What is expected: Could you transcribe the passage on great-power military tensions, starting at "We live in an" and ending at "South China Sea."?

We live in an era of unprecedented military tensions threatening world war. Since 2022 two peer military powers – Russia and the USA with its allies, proxied by Kiev – have confronted each other, ruining Ukraine, and causing hundreds of thousands of deaths. The Middle East has been on the brink of generalised war for months as Israel continues to massacre Palestinians in Gaza aided and abetted by the USA. And tensions between two other peer military powers – the USA and China – have escalated enormously, raising the prospect of armed confrontation in the South China Sea.

The USA is still the foremost power, China is the rising economic power, and Russia is a great military power with a far stronger economy than the collective West imagined. These three Great Powers are contesting hegemony and gradually entering a macabre dance of war. This is certainly not how things looked in the first years of the twenty first century. How to explain it?

One way of doing it is by relying on the prevalent Liberal ideology, for instance, the works of Robert Keohane. The USA is a beacon of liberal democracy and the pivot of international institutional cooperation among countries that precludes overt hegemonic dominance. It is currently locked in struggle with authoritarian dictators in China and Russia. All those who value individual rights and democratic freedoms should side with it.

Proponents of these views have had a huge impact on US foreign policy, in effect shaping it for decades. Unfortunately, their assertions will not withstand a moment of critical scrutiny. But we do not even have to engage in that. The genocidal conduct of Israel in Gaza has put paid to these notions in practice. The Global South laughs at their mere mention.

Dataset excerpt:

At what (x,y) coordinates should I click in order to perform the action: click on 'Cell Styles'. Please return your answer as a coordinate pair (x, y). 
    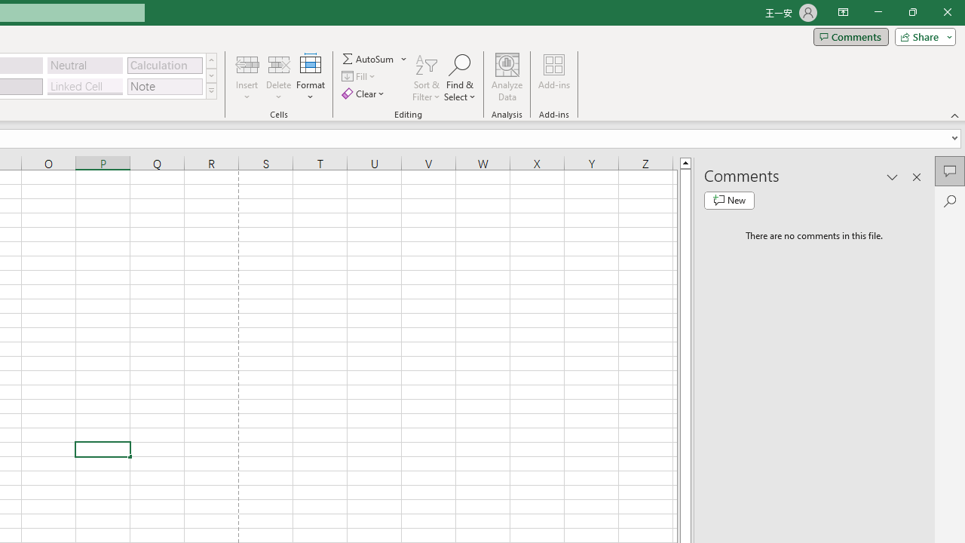
    Looking at the image, I should click on (210, 90).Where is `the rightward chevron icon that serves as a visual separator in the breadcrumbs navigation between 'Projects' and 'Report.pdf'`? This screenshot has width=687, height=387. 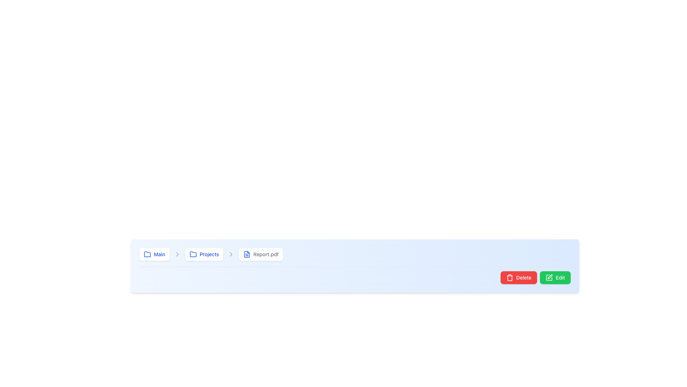
the rightward chevron icon that serves as a visual separator in the breadcrumbs navigation between 'Projects' and 'Report.pdf' is located at coordinates (231, 253).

The reply:
We live in an era of unprecedented military tensions threatening world war. Since 2022 two peer military powers – Russia and the USA with its allies, proxied by Kiev – have confronted each other, ruining Ukraine, and causing hundreds of thousands of deaths. The Middle East has been on the brink of generalised war for months as Israel continues to massacre Palestinians in Gaza aided and abetted by the USA. And tensions between two other peer military powers – the USA and China – have escalated enormously, raising the prospect of armed confrontation in the South China Sea.